**Document segment**.
◆ ◆ ◆ ◆

By Andrea Cornell Sarvady
Auto service technician Mailyn Pickler is fired a week after she tells her dealership that she ‘s pregnant. The boss informs her that it wouldn’t be prudent to drive the shuttle bus in her condition. Kohl’s employee Teresa Lehman gained high marks for a decade, and was assured she was on track to become store manager. Then the mother of two saw five managerial positions go to less experienced employees who were childless or indicated they would have no more children.
“Maternal Profiling,” selected by the New York Times as one of their 2007 buzzwords, is definitely alive and well. Popularized by advocacy group momsrising.org, it’s “employment discrimination against a woman who has, or will have, children.”
“Family Responsibilities Discrimination” is the more inclusive term used at Work Life Law, a center at Hastings College of Law in California. It astutely acknowledges that not all employers who discriminate against mothers are men, and not all caregivers in need of family-friendly policies are women.
Yet mothers still get hit hardest with bias due to presumptions surrounding their caregiver status. The center’s deputy director, Cynthia Thomas Calvert, helped me sort through some common offenses: Pregnant women being fired for trumped-up reasons; interview questions designed to weed out mothers and other caregivers; performance reviews designed to eliminate those employees, whether or not work has actually been affected.
Laws are in place to address these grievances, yet laws are not always followed. The Equal Employment Opportunity Commission reported a nearly 40 percent increase in pregnancy discrimination complaints since 1992, even though the birthrate has been dropping. No wonder momsrising.org and the Work Life Law Center are just two of many thriving organizations designed to advocate for families, as well as assist companies grappling with this issue.
We should sympathize with the unique challenges of creating a family-friendly work environment. Yet our nation requires it, now more than ever. The recent spike in unemployment and the threat of recession puts any employee with a perceived “domestic deficit” even further at risk. As employees increasingly take on the care of aging parents in addition to their own offspring, let’s continue to find solutions that work for both companies and caregivers.

◆ ◆ ◆ ◆

[Records excerpted from a collection]

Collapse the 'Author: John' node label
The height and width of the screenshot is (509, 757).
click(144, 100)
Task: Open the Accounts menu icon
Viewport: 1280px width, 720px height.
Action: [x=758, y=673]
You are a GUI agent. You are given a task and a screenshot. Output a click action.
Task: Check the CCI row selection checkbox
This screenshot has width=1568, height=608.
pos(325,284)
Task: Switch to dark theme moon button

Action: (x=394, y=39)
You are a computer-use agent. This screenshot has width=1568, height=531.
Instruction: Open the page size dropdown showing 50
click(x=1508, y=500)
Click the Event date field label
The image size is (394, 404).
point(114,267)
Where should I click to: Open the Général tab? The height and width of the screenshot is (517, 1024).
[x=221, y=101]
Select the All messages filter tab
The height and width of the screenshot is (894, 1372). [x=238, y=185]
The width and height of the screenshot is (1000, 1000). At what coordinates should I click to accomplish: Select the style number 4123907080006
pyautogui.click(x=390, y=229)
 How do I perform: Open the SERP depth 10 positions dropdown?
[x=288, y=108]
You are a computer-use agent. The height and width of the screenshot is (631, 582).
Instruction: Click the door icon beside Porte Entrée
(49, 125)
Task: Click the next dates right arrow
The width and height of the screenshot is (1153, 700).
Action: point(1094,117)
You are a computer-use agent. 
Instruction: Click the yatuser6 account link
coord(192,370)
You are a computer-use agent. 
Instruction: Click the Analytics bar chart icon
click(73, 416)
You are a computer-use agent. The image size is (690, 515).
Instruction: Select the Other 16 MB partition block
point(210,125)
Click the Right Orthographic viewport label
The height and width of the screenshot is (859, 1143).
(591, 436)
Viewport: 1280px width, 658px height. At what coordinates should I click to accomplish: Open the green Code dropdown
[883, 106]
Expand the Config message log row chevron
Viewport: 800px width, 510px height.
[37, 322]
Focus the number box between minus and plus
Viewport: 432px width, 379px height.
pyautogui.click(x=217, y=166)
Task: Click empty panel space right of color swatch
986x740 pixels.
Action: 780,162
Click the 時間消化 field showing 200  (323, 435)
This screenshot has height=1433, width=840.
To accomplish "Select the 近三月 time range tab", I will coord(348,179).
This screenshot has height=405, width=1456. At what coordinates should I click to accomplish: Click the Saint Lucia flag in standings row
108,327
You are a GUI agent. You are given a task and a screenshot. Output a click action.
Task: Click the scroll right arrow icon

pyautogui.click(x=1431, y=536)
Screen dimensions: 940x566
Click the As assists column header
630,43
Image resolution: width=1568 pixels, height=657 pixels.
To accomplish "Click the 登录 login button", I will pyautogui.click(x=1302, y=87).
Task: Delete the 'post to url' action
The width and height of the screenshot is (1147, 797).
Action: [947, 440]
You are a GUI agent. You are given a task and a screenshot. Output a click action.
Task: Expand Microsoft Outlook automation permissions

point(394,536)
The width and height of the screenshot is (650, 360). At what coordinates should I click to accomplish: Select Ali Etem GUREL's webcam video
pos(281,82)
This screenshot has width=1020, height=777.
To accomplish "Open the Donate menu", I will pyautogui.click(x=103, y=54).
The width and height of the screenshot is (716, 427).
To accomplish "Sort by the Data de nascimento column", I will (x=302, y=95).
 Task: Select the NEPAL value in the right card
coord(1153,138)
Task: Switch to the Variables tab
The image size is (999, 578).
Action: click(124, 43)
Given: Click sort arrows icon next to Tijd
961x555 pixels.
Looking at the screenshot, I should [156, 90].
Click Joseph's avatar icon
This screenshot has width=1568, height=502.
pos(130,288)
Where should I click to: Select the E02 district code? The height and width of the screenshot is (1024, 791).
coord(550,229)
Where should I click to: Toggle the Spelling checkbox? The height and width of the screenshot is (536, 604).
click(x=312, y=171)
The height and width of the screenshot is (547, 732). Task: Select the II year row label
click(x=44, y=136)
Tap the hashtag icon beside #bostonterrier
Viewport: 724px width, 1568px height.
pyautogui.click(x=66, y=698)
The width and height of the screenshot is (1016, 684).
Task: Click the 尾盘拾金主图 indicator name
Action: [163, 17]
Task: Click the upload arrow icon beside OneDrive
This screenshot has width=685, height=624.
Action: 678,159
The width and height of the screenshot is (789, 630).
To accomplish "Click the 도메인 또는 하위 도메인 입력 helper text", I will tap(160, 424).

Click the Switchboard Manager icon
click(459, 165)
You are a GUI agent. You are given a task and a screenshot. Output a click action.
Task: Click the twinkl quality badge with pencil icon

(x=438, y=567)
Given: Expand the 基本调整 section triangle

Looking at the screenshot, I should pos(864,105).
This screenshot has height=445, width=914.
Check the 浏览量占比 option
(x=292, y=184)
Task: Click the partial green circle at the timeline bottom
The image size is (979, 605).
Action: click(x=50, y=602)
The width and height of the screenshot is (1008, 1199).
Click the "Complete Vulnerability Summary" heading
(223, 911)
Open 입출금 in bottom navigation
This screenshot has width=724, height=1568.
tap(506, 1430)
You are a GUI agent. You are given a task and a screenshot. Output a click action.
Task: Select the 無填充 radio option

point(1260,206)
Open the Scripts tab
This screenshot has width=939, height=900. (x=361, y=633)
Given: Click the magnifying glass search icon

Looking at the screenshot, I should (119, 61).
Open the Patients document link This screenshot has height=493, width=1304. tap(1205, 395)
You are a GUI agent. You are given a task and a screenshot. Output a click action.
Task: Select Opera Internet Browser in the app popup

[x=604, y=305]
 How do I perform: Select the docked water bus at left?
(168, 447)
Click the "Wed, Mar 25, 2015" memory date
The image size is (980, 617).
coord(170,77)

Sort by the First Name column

◆ ◆ ◆ ◆

**Work to be completed**. Extend the article on discrimination against mothers and caregivers at work, beginning after its final sentence.

**Solved exercise**.
By Shaunti Feldhahn
I get furious when I hear a Kohl’s manager asked Teresa Lehman, “Did you get your tubes tied?” after she had three kids in four years. So, apparently, was the jury in her case: they awarded her $2.1 million.
But offensive statements aside, there’s often an uncomfortable but legitimate business dynamic at work in situations that look like “maternal profiling.” It’s easy to see something as discrimination that is actually a legitimate result of how women with families often choose to work. That’s not maternal profiling; its maternal preference.
If a mom chooses a less-intense job that allows her pick up Johnny at 5:30 p.m., for example, and simply can’t tackle late-night meetings or last-minute travel, she’ll probably be paid and promoted less than her peers who pull the all-nighter to get the client deal finished. It is frustrating for the sidelined mom, but she is getting the benefit that she prioritizes most: Family time instead of money.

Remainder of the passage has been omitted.